=== Directions ===
Pictures must not appear in your answer. Write out exactly the lines from the one with "Like the post via the thumbs-up icon" through the last line of the entries below.

*** Opening of Supplied information ***

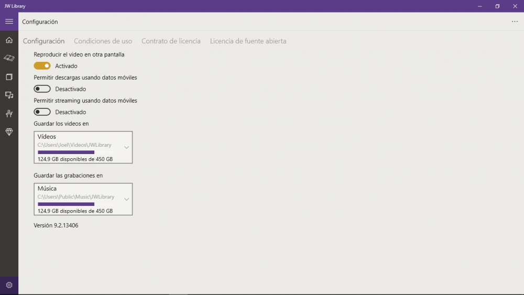524x295 pixels.
Task: Switch to Contrato de licencia tab
Action: tap(171, 41)
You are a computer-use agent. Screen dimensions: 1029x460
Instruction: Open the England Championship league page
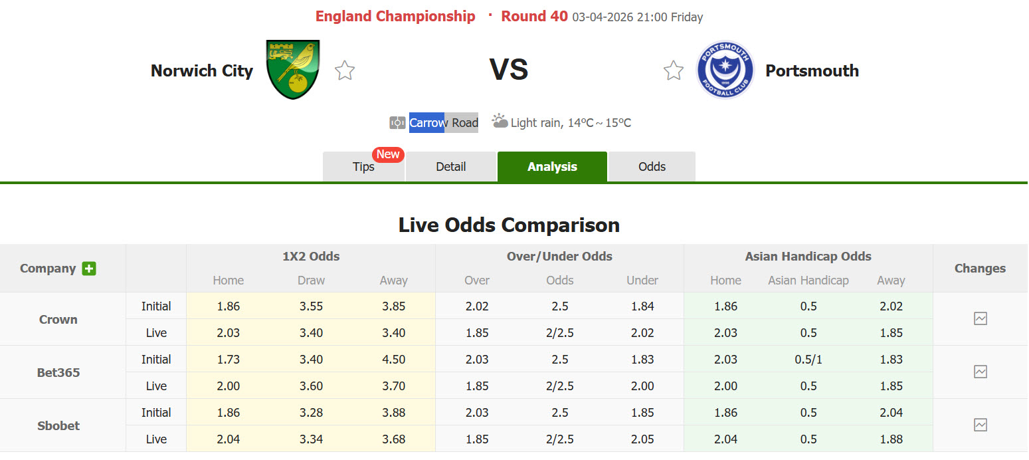click(395, 16)
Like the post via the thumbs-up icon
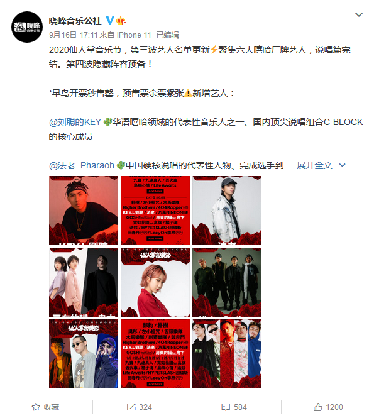This screenshot has width=374, height=418. (x=317, y=407)
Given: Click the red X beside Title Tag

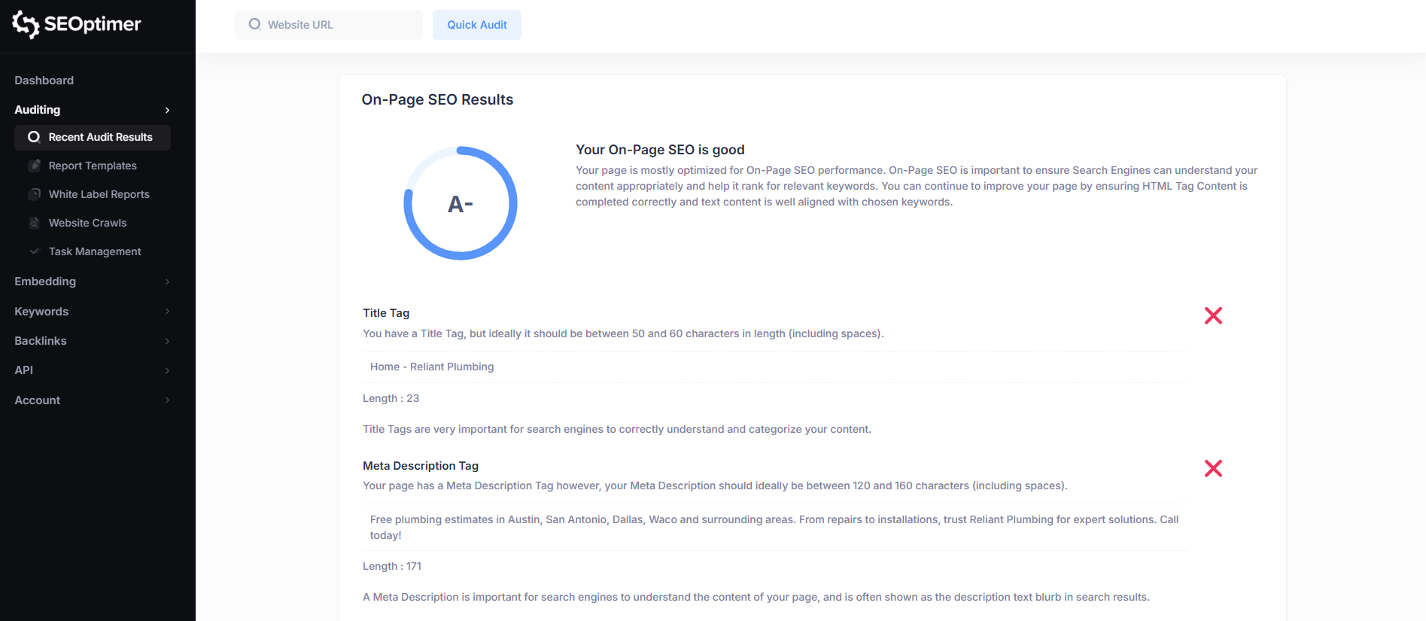Looking at the screenshot, I should [1212, 315].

*** Close of Supplied information ***

=== Exercise result ===
Like the post via the thumbs-up icon
This screenshot has width=374, height=418. (x=317, y=407)
Given: Click the red X beside Title Tag

Looking at the screenshot, I should [1212, 315].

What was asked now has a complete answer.